C'est une révolution du fonctionnement de l'audiovisuel que propose la révision de la loi sur la radio-télévision (LRTV) discutée par le Conseil fédéral mercredi soir. Elle tourne le dos à un concept considéré comme «suranné» qui sépare la radiodiffusion des télécommunications, qui contraint tout nouveau diffuseur à se soumettre à une fastidieuse procédure de demande de concession et qui les classifie selon qu'ils émettent à l'échelon local/régional, suprarégional/national ou international. La numérisation des signaux et l'avènement d'Internet transforment l'ordinateur en récepteur TV et ouvrent le téléréseau au courrier électronique privé. La révision proposée tient compte de cette nouvelle réalité.

L'objectif poursuivi par ce projet, qui fera l'objet d'une procédure de consultation après l'été, est double: d'un côté, il libéralise le marché des médias audiovisuels mais, de l'autre, il concentre la fonction de service public sur la seule SSR, qui sera quasiment la seule bénéficiaire des recettes de la redevance radio-TV. Voici, par le menu, les grands axes de ce projet.

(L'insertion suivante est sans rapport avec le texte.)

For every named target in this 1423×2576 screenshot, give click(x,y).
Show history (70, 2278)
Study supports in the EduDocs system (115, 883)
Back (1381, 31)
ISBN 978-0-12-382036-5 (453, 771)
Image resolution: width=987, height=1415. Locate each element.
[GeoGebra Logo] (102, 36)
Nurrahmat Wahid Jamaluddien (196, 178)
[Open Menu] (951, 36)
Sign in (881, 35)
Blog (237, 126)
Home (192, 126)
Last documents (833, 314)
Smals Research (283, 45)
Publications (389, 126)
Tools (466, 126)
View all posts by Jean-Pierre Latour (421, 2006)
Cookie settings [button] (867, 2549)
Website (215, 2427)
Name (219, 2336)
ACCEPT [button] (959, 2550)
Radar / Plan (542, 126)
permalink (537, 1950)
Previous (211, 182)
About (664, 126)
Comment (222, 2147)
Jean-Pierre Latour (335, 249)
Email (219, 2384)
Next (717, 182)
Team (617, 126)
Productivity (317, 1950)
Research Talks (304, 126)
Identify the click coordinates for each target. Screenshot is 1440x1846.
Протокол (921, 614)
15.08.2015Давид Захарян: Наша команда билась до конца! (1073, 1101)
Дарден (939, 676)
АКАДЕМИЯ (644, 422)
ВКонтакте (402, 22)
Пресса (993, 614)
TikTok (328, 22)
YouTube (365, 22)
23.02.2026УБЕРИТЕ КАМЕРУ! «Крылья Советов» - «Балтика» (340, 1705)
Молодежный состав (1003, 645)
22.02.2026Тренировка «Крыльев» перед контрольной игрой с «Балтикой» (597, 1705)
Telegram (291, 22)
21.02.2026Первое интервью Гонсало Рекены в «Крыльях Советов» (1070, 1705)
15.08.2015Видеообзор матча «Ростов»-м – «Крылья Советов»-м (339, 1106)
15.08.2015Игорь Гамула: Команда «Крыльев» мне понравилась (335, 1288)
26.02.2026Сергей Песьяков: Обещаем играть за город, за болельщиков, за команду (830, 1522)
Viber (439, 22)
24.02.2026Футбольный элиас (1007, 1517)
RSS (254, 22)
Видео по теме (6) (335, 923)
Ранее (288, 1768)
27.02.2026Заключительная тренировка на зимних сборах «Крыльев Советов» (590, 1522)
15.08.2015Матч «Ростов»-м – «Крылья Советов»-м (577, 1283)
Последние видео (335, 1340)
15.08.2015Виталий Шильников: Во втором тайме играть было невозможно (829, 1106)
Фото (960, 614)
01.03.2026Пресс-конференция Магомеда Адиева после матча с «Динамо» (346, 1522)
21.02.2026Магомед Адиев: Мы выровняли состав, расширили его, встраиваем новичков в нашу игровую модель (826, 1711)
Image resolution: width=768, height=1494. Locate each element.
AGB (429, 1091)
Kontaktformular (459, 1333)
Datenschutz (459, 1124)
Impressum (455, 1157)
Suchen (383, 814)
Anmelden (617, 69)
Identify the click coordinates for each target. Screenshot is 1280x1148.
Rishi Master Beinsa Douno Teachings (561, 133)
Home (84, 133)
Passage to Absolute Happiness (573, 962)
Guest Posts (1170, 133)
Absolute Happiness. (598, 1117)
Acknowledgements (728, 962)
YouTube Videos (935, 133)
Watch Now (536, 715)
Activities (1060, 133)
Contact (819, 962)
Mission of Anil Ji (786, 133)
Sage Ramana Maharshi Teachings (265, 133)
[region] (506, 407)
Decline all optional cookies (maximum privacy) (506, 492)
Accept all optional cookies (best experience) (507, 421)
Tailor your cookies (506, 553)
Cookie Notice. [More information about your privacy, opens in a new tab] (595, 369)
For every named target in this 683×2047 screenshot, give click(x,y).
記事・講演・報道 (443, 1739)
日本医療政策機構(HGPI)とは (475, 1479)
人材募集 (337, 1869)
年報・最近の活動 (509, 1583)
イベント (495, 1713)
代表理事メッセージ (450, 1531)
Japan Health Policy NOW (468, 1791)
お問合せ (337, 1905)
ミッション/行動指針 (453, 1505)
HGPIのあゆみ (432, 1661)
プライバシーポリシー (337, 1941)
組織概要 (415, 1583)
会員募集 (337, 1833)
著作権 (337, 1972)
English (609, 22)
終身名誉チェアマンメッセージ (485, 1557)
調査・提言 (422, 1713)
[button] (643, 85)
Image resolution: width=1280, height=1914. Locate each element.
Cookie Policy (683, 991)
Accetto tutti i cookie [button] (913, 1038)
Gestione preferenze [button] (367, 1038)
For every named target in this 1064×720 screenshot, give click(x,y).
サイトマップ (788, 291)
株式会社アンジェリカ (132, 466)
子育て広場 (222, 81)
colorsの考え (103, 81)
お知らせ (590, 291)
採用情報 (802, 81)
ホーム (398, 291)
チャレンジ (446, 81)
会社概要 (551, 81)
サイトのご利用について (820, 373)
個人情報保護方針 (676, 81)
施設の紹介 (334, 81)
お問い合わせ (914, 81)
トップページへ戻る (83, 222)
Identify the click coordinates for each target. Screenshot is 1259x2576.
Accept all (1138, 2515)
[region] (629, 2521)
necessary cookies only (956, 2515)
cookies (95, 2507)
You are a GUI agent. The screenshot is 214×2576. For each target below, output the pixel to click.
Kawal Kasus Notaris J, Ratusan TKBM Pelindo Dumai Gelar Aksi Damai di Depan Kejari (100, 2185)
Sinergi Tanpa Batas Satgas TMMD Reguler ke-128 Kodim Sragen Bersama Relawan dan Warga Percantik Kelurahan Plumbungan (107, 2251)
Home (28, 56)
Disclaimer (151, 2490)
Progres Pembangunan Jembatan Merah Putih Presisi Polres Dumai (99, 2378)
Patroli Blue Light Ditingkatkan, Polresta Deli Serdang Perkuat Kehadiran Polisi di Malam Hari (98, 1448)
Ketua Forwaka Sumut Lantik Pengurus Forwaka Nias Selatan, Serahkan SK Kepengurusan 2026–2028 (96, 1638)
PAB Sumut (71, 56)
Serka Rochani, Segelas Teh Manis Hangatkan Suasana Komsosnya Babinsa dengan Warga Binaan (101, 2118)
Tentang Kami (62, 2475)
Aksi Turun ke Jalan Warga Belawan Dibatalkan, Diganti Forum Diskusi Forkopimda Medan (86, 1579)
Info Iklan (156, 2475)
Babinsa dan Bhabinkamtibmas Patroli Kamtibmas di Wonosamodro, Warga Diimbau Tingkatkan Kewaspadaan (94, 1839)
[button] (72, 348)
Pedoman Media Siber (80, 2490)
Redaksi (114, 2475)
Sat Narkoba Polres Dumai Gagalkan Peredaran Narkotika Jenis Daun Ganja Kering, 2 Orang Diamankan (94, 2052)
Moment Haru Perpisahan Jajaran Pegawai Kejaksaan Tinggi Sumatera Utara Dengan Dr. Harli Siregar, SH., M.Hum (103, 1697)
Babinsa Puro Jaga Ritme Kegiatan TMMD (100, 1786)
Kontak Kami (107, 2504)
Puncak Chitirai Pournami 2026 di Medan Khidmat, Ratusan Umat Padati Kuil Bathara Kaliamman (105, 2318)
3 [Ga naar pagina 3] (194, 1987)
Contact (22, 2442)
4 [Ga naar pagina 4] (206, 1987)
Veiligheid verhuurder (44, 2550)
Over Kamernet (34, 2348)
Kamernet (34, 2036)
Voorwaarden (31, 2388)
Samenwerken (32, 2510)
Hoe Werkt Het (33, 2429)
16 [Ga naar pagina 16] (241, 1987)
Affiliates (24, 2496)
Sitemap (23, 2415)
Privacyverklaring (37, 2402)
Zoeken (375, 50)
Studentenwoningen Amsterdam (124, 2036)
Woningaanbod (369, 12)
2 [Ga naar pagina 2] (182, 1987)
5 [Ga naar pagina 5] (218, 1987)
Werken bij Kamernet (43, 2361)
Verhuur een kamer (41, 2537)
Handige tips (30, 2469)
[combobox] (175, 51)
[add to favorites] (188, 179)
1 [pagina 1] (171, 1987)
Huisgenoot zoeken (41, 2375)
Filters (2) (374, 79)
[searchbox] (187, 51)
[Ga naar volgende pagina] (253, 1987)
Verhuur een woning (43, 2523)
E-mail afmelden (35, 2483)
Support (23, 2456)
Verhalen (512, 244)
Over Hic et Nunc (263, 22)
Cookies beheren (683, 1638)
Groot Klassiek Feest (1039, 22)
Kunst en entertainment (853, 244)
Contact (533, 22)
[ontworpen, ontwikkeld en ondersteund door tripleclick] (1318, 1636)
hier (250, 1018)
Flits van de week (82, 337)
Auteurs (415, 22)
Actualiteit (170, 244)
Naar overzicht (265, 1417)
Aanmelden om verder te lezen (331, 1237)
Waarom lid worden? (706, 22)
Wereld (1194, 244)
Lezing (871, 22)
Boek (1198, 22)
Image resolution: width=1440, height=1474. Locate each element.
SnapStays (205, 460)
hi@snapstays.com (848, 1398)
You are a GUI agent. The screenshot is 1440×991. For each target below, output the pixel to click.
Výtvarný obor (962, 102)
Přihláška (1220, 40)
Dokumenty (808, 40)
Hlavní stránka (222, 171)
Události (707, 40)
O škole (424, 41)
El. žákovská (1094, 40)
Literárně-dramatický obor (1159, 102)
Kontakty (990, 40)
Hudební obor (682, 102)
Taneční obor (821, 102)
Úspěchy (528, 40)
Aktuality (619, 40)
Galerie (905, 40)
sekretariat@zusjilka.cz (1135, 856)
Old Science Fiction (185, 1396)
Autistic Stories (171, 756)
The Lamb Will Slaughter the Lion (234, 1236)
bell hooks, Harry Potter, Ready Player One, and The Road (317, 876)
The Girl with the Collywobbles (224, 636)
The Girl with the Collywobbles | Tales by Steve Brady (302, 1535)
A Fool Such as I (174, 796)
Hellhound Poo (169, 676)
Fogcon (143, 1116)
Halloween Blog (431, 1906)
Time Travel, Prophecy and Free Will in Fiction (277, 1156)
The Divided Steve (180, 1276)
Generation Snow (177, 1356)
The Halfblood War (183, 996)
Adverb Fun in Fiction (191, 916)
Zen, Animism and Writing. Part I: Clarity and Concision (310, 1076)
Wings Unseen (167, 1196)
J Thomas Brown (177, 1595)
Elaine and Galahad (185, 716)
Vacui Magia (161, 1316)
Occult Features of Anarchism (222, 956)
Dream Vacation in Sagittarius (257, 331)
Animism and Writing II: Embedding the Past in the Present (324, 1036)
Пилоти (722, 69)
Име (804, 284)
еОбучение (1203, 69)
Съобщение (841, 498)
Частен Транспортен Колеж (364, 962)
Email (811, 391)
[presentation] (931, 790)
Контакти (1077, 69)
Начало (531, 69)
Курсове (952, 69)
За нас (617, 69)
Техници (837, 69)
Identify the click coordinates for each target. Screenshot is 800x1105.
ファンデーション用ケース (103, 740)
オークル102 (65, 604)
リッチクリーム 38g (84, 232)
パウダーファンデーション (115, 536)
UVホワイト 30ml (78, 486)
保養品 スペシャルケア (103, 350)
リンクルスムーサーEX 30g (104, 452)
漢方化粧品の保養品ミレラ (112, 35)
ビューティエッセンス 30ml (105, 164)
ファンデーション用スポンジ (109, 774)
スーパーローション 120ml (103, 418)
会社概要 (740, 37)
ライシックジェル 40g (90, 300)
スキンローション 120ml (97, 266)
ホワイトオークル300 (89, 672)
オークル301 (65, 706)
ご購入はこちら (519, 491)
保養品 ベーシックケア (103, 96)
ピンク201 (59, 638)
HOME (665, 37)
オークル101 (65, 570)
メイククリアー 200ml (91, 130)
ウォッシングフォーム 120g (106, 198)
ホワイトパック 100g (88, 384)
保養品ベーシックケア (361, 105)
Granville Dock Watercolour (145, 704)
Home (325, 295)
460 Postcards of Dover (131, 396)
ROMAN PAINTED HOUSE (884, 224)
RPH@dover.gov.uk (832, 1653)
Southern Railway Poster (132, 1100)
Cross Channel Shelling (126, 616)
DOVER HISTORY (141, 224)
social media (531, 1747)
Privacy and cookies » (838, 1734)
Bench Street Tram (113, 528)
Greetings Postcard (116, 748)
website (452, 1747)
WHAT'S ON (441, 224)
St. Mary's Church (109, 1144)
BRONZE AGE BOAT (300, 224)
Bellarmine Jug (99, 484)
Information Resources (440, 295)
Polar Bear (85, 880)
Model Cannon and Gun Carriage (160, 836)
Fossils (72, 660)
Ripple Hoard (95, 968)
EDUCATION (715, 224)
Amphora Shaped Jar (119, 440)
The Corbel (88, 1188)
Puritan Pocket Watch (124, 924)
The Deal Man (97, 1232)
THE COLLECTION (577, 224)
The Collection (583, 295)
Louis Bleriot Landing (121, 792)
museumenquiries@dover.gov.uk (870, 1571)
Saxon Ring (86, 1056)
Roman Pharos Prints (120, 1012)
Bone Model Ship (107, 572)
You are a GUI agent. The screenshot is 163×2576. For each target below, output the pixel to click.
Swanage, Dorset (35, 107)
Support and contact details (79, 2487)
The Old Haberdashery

Service public. La SSR sera le seul diffuseur assurant le service public. Elle le fera dans toutes les régions linguistiques du pays et pour l'ensemble de ses prestations (information, culture). Le directeur de la SSR Armin Walpen accueille cette proposition très favorablement, car elle va dans le sens du concept SRG SSR Idée suisse qu'il a introduit à son arrivée. Les autres médias (radios locales, TV privées) seront complètement débarrassés de toute mission de service public. Avant de choisir cette option, le ministre des Communications Moritz Leuenberger a fait examiner d'autres solutions, qui ont toutes été écartées. Ainsi a-t-on imaginé de définir le service public en fonction des programmes. Cette variante a été abandonnée, car elle bute sur deux écueils. Premièrement, la distinction entre émissions de service public méritant un soutien financier et les autres serait trop difficile à établir. Deuxièmement, une telle option équivaudrait à disperser trop largement les recettes de la redevance radio-TV.

Financement. La SSR aura le quasi-monopole sur les recettes de la redevance radio-TV, qui s'élèvent à environ 1 milliard de francs par an. Les 7 à 8 millions versés chaque année aux radios et aux télévisions privées seront supprimés. Quelques exceptions resteront possibles. Elles ne concerneront toutefois que les radios privées qui se trouvent dans des régions handicapées par leur topographie. Il s'agit là sans doute du maillon le plus faible du projet, car cette proposition désavantage les radios locales fortement implantées dans leur canton (voir interview ci-dessous).

Publicité. Les stations privées devront être entièrement financées par leurs ressources commerciales (publicité, sponsoring). Conformément aux règles en vigueur dans l'UE, la publicité ne devra toutefois pas excéder 15% du temps d'antenne. Dans ce cadre-là, les médias privés disposeront d'une grande liberté pour faire parrainer leurs émissions et les interrompre par des spots publicitaires. Ce ne sera en revanche pas le cas de la SSR, pour qui les ressources commerciales seront restreintes. Le sponsoring d'émissions d'informations sera interdit et les interruptions publicitaires fortement limitées. Interrogé à ce sujet, Moritz Leuenberger ne peut toutefois pas se prononcer sur le parrainage de la météo et des informations routières tel qu'il est pratiqué par la branche radio de la SSR. Armin Walpen s'oppose à toute restriction de ses activités commerciales.

Concessions. Le principe des concessions demeure. Toutefois, seule celle de la SSR sera encore de la compétence du Conseil fédéral. Pour toutes les autres, c'est la Commission de la communication (ComCom) qui prendra le relais. Les concessions ne seront cependant plus accordées en fonction de critères économiques mais uniquement techniques (notamment les fréquences utilisées). «Dans la plupart des cas, elles seront équivalentes à des autorisations de police», résume Moritz Leuenberger. Autre innovation: radios et TV locales pourront émettre leurs programmes sur tout le territoire national si elles le désirent.

Surveillance. Le projet prévoit de doter la SSR d'un comité consultatif indépendant composé de sept à neuf. Sa mission consistera à vérifier que le diffuseur national remplit son mandat de service public. Il est également envisagé de rattacher l'Autorité d'examen des plaintes (AIEP) à la ComCom. Pour son président Denis Barrelet, cette solution n'est pas mauvaise à condition que l'indépendance de l'AIEP soit garantie. Il voit en revanche mal le découpage des compétences entre le comité consultatif de la SSR et cette instance.